Tertiary lymphoid structures in chronic rhinosinusitis with nasal polyps

About This Grant

PROJECT SUMMARY Eosinophilic chronic rhinosinusitis with nasal polyps (eCRSwNP) is a debilitating condition characterized by intense type 2 inflammation of the paranasal sinus mucosa. A subset of eCRSwNP, including many patients with comorbid asthma and aspirin-exacerbation, can be particularly recalcitrant to medical and surgical treatment. Type 2 cytokines derived from innate and adaptive immune cells are responsible for most of the epithelial pathologic features in eCRSwNP. Dupilumab, a human monoclonal antibody to the IL-4 receptor alpha subunit, has been approved for use in eCRSwNP since 2019. The effectiveness of dupilumab for nasal polyps strongly implicates IL-4/IL-13 signaling as critical to CRSwNP pathogenesis, but the mechanism of disease recidivism when the antibody therapy is discontinued remains unknown.

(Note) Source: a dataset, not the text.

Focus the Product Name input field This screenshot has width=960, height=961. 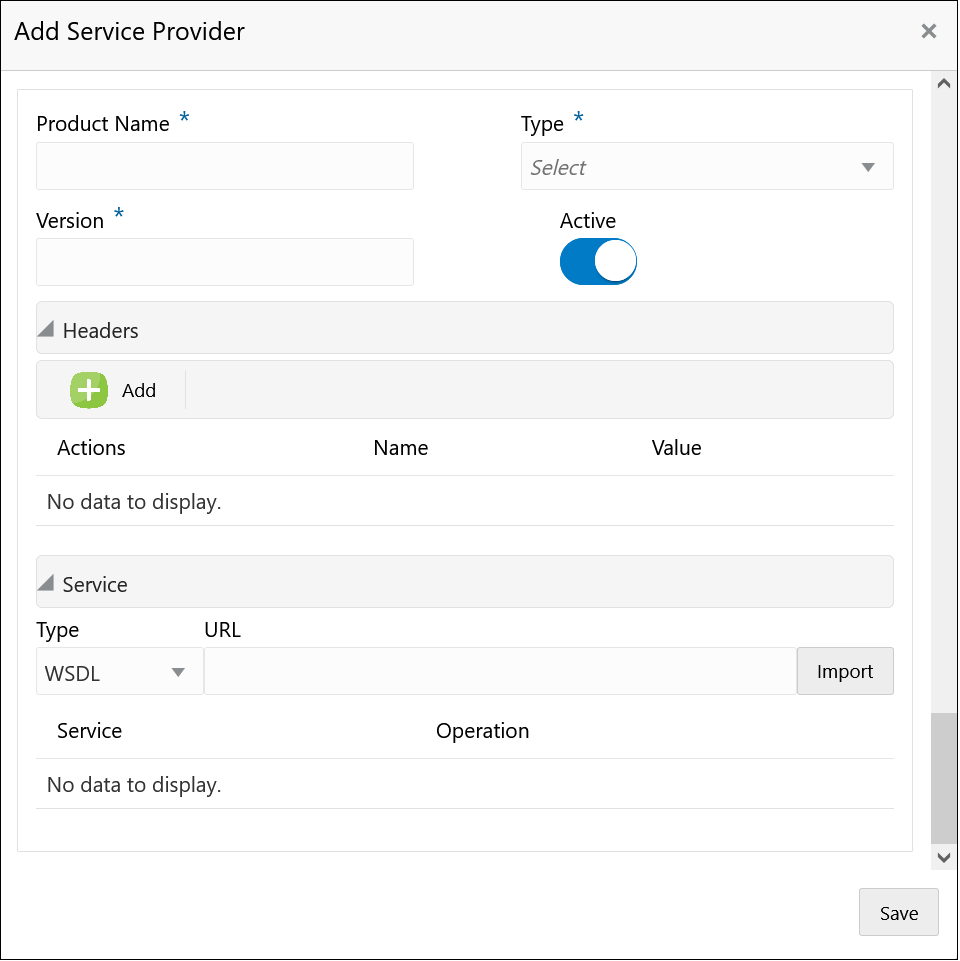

In this proposal, our central hypothesis is that a chronic type 2 inflammatory environment in eCRSwNP results from ongoing expression of IL-4 and IL-13 by CD4+ resident memory T cells (Trm), arising locally from memory-like Th2 progenitors. This premise is supported by evidence from flow cytometry and single cell RNA sequencing studies. At this time, the spatial location of these cells in polyp tissue has not been demonstrated. We hypothesize that while the clinical features of the eCRSwNP derive from the effects of IL-4/IL-13 receptor signaling on the epithelium, the ultimate basis of eCRSwNP resides in the ongoing dysregulated expression of type 2 cytokines by T cell populations residing in tertiary lymphoid structures. In aim 1, we will use spatial proteomic and transcriptomic methods to identify the IL-13-producing cells in their cellular neighborhoods, characterizing the cell types contributing to tertiary lymphoid structures and the cell-cell interactions that may provide upstream signals driving the disease. In aim 2, we propose to leverage the opportunity provided by patients receiving dupilumab therapy to gain further insight into upstream pathways though a transcriptomic approach. We will investigate differential gene expression within TLSs in the microenvironment of IL-13-producing Trms, identifying networks of stromal and innate immune cell populations driving IL-13 production under dupilumab treatment. In total, these studies will significantly advance current knowledge about type 2 inflammation in the nasal mucosa and will create an opportunity to develop innovative and potentially more durable therapies for eCRSwNP.